Poorer states would be left in the cold if a popular Republican healthcare overhaul to Medicaid is approved, a new study finds.
Republicans have been espousing the benefits of block grants for Medicaid payments to states for more than 20 years and included them in the latest proposal to repeal Obamacare.
However, a new report from the left-leaning think tank Urban Institute finds that block grants and another reform called per capita caps would help richer states more than those that don’t spend a lot on Medicaid and would not offer more flexibility than the current system, as promised by Republicans.
Block grants provide states with Medicaid funding based on a formula that includes their historical spending levels on the low-income healthcare program times and a predetermined growth rate, the think tank said. The per capita cap is a similar tool that sets a limit on how much a state receives per enrollee.

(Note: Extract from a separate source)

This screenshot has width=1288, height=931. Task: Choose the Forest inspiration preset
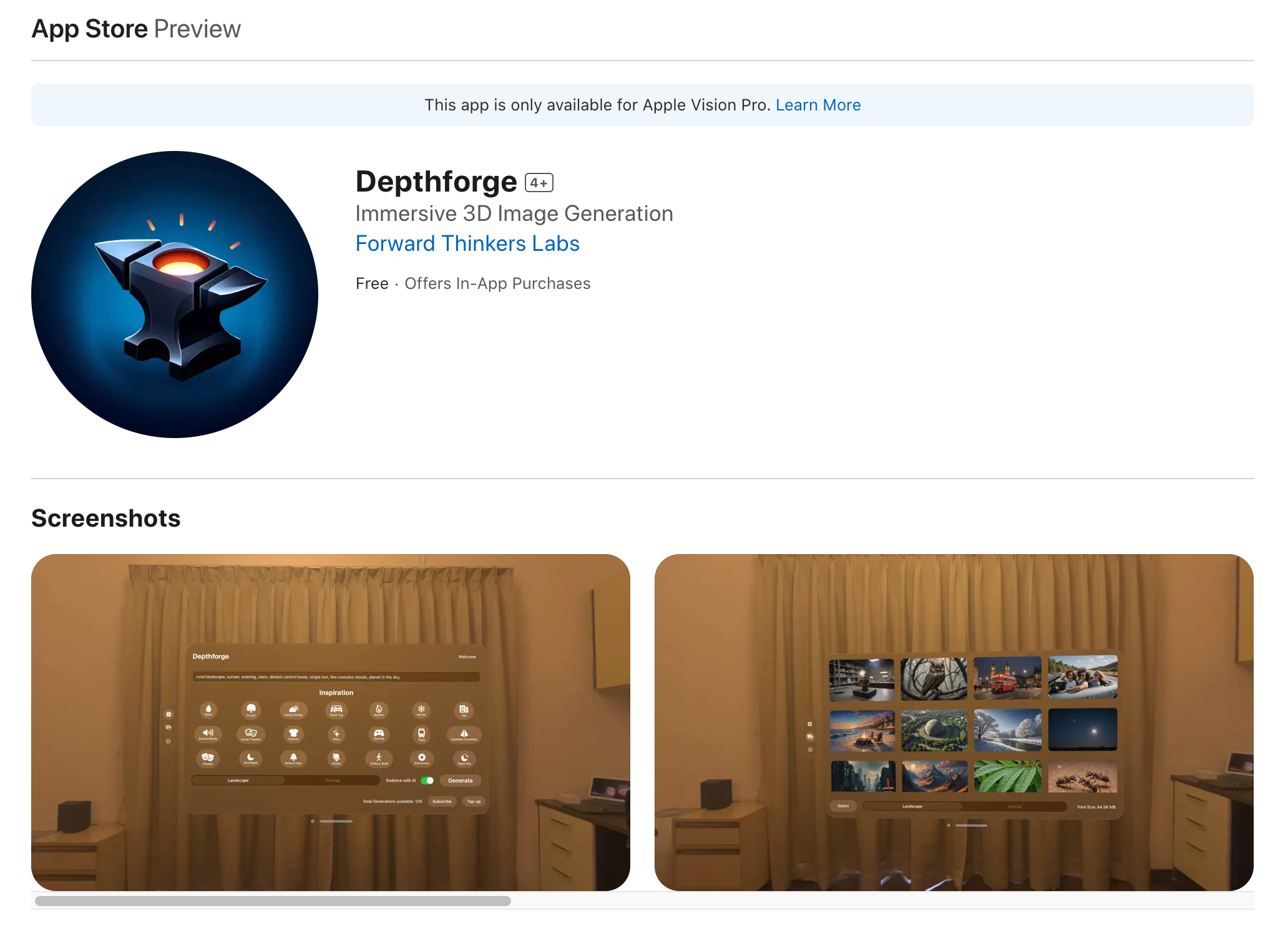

The problem, according to the Urban Institute, is there is a wide variation in what states have spent on Medicaid. A block grant or cap system would essentially lock in current state spending levels and not give states the flexibility to change their spending amounts, the think tank said.
The federal government and states jointly fund Medicaid, with the federal government paying states through a formula based on criteria that includes per capita income. The federal government pays an average of 57 percent, but it can be as much as 75 percent for states with more lower-income residents.
Republicans have said that block grants or per capita caps are a better system as they give states more flexibility and could reduce federal spending.
The latest Republican healthcare plan offered by House Speaker Paul Ryan earlier this year would give states the option of choosing a per capita cap or block grant.
“Through this arrangement, both the federal government and states would have budgetary certainty, which would create strong incentives for the states to manage the federal funding wisely,” the Republican plan says.
The Urban Institute doesn’t look into the merits of block grants and caps compared to the traditional system. The analysis does note, however, that establishing a grant or cap would be difficult “because of the large disparities across states that have built up over time in the federal share of Medicaid expenditures.”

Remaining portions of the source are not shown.